Your goal: For the entries that follow, count the lines containing the string "Switch" and write only the number.

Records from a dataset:
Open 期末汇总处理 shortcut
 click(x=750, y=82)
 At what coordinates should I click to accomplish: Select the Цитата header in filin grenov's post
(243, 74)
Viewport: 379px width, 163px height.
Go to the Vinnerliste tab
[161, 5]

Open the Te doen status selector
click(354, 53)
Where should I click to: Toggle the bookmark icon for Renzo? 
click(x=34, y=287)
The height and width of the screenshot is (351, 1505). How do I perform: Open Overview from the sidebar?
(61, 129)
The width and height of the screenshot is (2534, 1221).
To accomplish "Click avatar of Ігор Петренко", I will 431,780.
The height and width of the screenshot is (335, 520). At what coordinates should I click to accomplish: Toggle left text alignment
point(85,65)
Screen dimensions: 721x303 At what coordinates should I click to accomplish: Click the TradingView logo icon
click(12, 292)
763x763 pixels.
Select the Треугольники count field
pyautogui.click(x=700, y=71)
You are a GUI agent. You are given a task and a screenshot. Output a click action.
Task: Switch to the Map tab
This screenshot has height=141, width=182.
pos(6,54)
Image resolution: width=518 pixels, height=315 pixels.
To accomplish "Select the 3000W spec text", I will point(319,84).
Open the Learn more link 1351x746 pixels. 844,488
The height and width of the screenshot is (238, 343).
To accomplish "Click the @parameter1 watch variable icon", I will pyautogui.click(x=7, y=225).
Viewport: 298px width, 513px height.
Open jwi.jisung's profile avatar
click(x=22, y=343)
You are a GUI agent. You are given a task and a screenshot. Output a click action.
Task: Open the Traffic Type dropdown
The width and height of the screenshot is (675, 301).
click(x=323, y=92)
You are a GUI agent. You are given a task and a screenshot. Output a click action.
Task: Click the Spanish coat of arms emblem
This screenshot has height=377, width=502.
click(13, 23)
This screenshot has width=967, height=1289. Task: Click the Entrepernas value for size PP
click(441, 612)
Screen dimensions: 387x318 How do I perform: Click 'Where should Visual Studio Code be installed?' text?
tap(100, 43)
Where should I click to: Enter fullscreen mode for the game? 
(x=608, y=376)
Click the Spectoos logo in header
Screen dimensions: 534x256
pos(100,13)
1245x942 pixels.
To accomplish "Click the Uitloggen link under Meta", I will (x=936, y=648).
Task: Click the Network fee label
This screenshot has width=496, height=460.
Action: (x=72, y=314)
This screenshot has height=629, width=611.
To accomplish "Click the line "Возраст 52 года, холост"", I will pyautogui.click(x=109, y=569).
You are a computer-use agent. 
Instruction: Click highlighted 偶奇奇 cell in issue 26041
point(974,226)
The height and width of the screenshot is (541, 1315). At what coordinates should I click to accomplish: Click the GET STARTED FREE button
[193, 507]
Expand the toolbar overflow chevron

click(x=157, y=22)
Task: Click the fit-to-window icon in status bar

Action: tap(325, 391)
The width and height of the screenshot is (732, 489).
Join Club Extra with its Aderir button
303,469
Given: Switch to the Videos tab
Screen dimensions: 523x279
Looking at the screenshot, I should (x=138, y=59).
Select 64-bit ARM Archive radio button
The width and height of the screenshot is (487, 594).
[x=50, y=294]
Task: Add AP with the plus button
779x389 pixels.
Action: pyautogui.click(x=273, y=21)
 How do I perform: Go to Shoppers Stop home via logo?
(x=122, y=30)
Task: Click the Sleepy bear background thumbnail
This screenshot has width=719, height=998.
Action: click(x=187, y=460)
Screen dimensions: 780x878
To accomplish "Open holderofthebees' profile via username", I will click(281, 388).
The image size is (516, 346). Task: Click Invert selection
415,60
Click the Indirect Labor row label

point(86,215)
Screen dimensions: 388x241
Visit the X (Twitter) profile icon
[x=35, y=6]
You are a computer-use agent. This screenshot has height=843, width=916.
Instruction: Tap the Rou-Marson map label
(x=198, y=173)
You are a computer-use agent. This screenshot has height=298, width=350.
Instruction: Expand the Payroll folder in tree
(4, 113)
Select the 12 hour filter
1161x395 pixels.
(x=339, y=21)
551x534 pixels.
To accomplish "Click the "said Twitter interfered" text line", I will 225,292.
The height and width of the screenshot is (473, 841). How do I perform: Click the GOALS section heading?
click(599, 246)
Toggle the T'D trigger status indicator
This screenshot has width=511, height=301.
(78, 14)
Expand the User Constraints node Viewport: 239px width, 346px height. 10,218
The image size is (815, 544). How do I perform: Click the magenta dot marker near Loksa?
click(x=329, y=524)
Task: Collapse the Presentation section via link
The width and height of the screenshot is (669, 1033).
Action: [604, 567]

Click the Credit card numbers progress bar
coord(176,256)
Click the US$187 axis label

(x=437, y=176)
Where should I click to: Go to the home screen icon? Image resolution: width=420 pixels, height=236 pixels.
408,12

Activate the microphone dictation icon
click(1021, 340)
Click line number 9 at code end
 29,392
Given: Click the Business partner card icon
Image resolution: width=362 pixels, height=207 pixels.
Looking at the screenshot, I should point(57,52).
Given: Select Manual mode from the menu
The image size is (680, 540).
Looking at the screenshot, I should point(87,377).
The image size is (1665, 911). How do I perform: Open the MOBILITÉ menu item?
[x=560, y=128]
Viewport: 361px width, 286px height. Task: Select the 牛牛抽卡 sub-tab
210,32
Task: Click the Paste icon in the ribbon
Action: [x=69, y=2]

Output of the exercise: 2